TASK TO COMPLETE - Check each line below for the word "checkbox", and copy those that have it.

Stored data entries
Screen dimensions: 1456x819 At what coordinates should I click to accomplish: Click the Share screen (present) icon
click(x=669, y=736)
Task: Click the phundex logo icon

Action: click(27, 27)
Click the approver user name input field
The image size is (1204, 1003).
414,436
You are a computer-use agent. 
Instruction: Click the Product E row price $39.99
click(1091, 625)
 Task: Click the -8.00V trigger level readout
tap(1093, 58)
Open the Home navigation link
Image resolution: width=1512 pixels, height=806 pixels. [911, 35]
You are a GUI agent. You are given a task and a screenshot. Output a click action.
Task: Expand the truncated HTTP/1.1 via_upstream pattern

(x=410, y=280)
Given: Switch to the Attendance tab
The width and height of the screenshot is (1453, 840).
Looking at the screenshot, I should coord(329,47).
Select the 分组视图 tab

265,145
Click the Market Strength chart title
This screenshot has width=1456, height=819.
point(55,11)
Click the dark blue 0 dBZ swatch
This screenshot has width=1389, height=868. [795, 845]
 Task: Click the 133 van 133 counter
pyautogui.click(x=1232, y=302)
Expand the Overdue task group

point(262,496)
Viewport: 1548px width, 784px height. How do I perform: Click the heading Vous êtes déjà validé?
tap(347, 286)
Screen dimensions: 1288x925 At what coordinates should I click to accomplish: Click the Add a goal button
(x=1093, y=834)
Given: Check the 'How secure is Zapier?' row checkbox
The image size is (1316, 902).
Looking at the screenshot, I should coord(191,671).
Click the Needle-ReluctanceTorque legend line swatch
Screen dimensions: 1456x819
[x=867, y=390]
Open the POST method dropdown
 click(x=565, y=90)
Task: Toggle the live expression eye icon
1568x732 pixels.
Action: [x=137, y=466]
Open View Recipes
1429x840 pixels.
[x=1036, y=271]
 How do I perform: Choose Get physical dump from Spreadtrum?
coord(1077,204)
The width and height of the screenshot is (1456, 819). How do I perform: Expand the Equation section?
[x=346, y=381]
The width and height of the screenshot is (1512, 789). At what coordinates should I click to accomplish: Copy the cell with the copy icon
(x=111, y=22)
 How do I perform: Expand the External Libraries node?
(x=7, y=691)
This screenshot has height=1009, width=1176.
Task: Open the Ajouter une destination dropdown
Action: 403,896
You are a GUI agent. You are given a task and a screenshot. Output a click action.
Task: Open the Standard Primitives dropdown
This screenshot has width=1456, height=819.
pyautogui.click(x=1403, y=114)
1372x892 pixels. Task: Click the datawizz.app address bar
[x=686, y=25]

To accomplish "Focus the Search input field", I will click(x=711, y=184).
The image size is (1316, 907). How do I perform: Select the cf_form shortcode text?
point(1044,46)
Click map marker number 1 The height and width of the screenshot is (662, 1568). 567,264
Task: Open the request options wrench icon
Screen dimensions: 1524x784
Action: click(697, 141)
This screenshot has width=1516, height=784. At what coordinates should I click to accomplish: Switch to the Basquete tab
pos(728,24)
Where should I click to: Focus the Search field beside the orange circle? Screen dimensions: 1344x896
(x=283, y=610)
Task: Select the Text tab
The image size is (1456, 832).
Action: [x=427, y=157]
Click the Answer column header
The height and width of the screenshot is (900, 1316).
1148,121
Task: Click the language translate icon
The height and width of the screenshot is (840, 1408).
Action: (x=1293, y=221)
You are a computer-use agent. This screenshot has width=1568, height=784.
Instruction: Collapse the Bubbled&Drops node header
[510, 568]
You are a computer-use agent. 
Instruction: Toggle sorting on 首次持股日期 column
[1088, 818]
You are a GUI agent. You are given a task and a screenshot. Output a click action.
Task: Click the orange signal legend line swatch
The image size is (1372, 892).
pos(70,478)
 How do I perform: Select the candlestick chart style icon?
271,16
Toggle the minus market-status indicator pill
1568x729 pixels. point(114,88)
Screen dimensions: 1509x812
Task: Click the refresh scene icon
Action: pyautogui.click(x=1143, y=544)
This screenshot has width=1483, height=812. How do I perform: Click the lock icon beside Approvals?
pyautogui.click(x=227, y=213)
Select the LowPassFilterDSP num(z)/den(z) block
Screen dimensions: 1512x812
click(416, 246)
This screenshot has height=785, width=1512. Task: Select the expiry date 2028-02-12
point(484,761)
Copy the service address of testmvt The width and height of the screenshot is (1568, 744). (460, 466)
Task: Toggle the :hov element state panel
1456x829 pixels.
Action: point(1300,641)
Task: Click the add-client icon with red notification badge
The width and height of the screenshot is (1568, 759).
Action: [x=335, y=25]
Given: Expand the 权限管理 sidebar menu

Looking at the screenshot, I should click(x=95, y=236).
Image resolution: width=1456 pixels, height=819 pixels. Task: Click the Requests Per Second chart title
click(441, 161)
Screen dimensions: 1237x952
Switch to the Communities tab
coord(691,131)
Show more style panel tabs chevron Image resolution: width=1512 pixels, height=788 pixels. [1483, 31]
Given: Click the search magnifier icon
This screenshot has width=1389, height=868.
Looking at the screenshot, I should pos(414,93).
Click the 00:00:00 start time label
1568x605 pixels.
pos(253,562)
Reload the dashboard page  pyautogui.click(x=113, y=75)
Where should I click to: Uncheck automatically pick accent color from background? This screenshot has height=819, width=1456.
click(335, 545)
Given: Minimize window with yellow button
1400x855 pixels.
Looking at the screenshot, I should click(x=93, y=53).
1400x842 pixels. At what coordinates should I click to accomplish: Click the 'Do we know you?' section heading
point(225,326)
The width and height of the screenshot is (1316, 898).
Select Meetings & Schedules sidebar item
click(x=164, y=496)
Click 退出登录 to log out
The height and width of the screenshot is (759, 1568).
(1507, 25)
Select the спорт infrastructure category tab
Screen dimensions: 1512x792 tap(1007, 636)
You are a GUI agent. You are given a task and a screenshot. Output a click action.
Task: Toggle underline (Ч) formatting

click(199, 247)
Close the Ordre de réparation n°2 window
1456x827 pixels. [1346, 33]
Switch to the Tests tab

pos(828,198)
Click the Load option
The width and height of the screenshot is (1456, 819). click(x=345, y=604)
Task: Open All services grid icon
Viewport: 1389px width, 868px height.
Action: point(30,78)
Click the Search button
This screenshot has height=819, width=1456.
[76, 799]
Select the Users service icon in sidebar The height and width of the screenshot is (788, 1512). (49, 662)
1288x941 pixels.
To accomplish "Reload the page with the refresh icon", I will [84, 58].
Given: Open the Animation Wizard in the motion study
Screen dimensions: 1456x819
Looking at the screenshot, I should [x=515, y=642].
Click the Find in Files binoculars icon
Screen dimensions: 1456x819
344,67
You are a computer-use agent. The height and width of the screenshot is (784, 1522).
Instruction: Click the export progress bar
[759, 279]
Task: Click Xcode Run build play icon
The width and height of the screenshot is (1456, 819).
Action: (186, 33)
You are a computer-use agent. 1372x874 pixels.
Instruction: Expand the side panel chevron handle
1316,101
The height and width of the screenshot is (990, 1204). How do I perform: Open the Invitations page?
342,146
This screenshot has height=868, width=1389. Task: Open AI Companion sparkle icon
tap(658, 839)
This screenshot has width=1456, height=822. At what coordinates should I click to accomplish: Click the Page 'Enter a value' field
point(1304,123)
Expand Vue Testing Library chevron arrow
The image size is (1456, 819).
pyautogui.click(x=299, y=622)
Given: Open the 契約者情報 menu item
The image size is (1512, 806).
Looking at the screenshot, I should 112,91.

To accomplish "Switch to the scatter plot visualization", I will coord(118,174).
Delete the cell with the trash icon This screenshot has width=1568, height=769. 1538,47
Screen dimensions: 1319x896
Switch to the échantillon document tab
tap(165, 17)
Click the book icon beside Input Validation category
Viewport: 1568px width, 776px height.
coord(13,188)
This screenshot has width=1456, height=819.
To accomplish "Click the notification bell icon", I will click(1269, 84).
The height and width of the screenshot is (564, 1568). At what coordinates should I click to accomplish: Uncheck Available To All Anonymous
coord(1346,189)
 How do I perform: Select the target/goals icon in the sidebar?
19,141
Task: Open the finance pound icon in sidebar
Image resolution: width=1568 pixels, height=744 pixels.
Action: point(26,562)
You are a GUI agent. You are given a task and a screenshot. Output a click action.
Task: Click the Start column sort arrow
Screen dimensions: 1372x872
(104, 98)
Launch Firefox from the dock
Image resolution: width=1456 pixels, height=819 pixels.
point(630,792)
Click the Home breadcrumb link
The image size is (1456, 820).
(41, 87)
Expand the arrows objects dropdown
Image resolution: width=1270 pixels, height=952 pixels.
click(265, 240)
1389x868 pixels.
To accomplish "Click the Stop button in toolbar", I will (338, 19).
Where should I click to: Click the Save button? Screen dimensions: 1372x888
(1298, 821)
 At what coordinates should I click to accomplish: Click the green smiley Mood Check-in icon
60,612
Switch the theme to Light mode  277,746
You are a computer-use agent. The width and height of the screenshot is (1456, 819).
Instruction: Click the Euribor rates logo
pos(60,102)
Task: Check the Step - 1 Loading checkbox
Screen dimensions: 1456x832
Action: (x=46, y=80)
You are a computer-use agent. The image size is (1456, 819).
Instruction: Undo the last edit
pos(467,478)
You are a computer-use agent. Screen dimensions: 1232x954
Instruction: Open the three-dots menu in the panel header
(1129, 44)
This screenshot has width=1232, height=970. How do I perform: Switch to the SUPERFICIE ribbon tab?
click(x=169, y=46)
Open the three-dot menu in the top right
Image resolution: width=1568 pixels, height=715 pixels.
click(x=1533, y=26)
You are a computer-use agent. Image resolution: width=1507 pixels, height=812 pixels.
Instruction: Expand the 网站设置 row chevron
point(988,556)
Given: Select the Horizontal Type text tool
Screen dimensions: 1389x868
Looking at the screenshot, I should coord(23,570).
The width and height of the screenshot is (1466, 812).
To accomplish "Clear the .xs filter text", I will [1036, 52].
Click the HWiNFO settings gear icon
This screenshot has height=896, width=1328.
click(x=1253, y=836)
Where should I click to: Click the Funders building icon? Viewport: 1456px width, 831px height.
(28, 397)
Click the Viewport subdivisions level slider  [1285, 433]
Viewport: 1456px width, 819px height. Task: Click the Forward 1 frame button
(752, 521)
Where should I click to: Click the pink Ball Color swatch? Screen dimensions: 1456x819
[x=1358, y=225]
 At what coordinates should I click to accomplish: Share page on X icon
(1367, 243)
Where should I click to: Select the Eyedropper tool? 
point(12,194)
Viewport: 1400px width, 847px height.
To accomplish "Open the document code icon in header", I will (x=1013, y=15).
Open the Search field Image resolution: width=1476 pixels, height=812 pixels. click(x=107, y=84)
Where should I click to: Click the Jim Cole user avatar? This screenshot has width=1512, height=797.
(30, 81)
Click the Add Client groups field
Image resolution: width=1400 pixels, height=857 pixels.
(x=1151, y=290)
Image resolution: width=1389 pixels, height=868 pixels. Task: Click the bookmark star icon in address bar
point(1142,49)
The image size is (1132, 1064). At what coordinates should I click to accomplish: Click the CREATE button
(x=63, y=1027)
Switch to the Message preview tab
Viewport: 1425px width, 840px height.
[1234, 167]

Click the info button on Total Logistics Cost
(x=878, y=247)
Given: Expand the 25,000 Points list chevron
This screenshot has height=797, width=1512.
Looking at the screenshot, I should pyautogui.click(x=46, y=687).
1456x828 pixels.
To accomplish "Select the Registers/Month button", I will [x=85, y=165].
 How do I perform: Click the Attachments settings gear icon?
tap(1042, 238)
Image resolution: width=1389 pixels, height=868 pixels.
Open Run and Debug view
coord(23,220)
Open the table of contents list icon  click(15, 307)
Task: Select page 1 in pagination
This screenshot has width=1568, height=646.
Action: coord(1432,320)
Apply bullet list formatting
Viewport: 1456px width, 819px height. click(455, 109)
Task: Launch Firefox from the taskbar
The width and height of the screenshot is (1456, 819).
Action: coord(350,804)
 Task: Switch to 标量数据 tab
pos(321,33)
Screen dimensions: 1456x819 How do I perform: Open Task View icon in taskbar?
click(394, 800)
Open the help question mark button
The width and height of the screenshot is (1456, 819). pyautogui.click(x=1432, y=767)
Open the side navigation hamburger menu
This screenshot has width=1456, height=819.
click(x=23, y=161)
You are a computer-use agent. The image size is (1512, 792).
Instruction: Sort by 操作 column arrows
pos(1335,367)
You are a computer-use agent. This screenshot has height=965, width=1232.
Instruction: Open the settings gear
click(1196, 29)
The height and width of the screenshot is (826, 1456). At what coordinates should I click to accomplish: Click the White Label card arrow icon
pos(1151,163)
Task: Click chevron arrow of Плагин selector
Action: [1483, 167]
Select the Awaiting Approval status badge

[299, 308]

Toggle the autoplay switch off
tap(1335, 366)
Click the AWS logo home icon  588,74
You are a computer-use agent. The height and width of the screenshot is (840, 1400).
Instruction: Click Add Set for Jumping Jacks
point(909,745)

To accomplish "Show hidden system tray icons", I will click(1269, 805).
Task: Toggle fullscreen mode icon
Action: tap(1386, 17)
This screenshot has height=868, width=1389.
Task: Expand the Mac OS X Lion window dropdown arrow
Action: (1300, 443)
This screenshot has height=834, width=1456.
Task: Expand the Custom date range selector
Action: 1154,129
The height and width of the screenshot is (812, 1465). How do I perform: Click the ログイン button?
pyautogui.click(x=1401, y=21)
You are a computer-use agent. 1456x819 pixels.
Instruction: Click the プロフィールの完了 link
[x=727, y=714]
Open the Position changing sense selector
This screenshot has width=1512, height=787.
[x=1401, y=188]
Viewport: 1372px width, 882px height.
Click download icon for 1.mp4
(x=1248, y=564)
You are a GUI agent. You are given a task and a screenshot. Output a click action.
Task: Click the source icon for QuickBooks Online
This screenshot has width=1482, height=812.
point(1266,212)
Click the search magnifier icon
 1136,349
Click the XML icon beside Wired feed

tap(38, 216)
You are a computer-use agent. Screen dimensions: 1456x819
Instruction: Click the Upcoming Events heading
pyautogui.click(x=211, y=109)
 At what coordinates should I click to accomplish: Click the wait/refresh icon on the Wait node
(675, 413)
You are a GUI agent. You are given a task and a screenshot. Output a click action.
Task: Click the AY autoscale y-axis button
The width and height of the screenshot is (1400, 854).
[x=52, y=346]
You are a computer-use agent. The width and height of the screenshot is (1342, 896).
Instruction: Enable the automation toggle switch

ANSWER SECTION -
Given: Check the 'How secure is Zapier?' row checkbox
Task: Check the Step - 1 Loading checkbox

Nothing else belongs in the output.